Internet Sales Taxes
The Senate will begin debating a bill which would allow states to require Internet retailers to collect sales taxes. Currently, states can require online retailers to collect sales taxes only if the retailer has a “physical” location in that state.
This current situation gives Internet retailers a huge advantage over their bricks-and-mortar competitors. And as anyone who lives in or near an urban area knows, we need our bricks-and-mortar shops to survive if we don't want even more downtown areas to go belly up.
A lot of Republican senators are in favor of this bill. So are most governors, Democrat and Republican. Even Amazon.com — probably the main reason this bill is needed — is in favor of it. An Amazon spokesman said:
“Amazon.com has long supported a simplified nationwide approach that is evenhandedly applied and applicable to all but the smallest volume sellers.”
The bill was sponsored by Senator Mike Enzi (R—Wyoming), who said:
“I believe it is important to level the playing field for all retailers. We should not be subsidizing some taxpayers at the expense of others.”
Dan Crippen, executive director of the National Governors Association, said:
“It's a matter of equity for businesses. It's a matter of revenue for states.”
The House is less favorable to this bill. It’s opposed by eBay — ya think? — and by Heritage Action for America, an activist offshoot of the Heritage Foundation. Heritage Action for America has warned congress that it will be counting votes and keeping score.
OOOOHHHH!!!! In other words, anyone who votes for this piece of communist claptrap will get primaried by a Far Right Teabagger; and said Teabagger will then go on to lose the general election to a Democrat.

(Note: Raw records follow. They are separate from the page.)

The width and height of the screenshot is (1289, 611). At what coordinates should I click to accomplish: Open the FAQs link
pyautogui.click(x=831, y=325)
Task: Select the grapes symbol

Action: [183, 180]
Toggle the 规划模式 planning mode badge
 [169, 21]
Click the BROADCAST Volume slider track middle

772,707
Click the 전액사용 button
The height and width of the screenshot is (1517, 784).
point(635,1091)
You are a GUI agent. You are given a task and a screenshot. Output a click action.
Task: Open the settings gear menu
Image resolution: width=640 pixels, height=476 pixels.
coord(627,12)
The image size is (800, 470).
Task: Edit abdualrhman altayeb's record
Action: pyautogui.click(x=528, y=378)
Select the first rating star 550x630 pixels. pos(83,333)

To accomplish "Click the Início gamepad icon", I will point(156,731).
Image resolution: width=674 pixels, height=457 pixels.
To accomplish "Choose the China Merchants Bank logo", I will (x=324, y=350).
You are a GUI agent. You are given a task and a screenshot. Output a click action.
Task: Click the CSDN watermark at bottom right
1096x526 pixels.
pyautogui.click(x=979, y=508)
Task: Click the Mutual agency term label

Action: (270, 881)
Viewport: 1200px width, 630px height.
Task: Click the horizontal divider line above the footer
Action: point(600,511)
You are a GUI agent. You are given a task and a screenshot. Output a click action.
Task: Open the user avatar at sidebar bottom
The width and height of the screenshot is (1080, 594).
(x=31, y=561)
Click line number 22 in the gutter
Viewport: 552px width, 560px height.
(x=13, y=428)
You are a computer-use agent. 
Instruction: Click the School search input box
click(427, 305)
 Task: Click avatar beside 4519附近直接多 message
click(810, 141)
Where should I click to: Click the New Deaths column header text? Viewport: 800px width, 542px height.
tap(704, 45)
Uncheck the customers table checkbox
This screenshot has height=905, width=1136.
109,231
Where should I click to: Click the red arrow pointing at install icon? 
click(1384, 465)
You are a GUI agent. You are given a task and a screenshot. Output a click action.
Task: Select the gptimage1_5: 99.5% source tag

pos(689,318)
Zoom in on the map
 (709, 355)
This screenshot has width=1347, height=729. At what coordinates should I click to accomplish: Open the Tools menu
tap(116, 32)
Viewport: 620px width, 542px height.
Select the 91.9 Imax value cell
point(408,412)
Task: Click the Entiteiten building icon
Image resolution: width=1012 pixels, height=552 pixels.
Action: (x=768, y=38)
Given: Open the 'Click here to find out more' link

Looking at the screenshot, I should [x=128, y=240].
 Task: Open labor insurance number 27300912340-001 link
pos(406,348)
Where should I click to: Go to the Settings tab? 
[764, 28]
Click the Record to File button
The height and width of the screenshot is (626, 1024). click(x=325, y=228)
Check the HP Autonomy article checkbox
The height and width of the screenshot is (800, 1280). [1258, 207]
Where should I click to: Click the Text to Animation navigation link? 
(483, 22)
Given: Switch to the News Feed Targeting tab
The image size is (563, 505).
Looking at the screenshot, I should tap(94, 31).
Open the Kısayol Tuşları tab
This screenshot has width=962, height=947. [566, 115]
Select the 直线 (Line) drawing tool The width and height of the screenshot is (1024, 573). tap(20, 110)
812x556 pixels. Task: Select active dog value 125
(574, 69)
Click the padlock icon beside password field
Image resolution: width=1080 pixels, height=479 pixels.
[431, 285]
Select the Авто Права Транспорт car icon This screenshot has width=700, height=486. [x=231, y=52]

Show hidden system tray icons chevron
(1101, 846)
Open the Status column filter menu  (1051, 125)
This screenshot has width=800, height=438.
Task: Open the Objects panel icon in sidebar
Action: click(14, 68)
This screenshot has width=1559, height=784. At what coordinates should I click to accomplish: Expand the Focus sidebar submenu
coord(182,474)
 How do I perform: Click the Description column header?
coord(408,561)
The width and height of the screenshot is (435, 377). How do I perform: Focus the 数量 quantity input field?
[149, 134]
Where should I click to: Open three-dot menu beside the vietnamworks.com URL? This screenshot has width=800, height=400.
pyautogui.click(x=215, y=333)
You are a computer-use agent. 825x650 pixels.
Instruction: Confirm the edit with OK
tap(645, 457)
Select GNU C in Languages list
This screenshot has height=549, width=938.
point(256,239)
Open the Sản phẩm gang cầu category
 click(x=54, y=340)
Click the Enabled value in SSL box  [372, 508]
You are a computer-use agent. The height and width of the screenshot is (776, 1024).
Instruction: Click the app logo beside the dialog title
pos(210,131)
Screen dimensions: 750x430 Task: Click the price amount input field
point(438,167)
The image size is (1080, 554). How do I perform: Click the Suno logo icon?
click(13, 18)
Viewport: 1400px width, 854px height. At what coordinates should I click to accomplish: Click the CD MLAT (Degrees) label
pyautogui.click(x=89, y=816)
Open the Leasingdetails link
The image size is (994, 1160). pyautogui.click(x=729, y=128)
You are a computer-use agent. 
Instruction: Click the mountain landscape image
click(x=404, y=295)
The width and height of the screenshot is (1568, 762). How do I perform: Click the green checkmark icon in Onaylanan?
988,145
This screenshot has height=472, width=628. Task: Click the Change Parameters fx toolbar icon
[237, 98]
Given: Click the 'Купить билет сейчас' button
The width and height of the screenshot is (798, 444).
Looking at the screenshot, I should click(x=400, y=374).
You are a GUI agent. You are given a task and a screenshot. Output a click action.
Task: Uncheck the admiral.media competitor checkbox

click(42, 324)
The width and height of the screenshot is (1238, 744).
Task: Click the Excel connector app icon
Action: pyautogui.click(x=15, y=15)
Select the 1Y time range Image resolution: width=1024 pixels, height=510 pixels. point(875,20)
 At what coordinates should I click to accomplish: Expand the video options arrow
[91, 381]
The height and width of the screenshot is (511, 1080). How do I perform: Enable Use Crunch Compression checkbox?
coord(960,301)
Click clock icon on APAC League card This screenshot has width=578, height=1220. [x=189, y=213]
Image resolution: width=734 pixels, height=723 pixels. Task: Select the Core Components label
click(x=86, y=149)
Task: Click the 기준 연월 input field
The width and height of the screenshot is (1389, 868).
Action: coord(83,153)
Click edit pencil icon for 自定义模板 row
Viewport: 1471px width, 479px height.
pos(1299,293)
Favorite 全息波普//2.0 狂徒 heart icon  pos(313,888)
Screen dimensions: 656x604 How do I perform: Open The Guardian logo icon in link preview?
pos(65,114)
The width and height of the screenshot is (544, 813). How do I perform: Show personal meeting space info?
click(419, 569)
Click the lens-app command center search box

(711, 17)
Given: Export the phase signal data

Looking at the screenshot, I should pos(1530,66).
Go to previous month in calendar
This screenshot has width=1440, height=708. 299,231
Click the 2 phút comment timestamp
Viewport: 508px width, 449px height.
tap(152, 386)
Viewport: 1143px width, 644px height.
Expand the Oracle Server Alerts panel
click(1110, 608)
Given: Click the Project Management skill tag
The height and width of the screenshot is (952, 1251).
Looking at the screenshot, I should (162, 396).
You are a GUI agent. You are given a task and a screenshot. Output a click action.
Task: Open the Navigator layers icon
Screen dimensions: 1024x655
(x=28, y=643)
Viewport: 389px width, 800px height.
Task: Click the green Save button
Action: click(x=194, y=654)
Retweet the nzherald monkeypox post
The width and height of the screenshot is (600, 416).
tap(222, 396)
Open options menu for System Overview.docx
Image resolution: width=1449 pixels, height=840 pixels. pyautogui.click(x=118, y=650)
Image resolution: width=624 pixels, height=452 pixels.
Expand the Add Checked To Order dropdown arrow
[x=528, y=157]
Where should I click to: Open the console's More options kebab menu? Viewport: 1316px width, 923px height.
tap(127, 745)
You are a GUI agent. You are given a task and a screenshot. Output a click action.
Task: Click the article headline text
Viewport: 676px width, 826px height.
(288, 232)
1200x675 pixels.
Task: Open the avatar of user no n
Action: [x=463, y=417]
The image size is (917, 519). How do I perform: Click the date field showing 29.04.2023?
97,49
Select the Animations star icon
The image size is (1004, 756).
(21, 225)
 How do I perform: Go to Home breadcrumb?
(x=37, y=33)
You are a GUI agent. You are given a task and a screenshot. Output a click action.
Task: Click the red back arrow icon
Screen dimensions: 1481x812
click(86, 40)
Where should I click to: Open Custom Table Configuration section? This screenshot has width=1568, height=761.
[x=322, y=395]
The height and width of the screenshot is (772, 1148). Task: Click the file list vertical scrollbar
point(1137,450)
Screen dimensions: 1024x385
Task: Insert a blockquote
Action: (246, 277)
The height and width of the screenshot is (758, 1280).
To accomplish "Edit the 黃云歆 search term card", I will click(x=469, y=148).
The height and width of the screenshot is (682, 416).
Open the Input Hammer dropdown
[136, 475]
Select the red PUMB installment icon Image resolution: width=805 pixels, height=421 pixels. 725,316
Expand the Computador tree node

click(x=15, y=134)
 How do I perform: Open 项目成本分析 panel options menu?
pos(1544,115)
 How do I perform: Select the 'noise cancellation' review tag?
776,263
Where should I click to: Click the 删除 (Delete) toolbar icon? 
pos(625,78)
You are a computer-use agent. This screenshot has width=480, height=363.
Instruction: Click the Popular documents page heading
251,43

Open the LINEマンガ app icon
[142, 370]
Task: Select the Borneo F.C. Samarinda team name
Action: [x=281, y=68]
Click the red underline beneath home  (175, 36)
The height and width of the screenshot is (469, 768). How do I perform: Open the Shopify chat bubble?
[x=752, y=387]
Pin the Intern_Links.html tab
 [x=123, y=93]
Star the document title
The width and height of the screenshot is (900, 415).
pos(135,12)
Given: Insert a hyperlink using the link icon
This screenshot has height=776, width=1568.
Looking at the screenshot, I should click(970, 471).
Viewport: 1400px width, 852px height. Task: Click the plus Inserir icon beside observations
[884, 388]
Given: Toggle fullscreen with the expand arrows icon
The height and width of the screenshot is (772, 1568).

The main argument against an online sales tax is that it’s too burdensome for small online retailers, and too overwhelming to grapple with the different sales tax rates in thousands of jurisdictions.
To this argument, Dick Durbin pointed out that if this law is passed, states will be required to provide online retailers with free software that calculates sales taxes based on where a shopper lives. He said:
“We're way beyond the quill pen and ledger days. Thanks to computers and thanks to software it is not that complex.”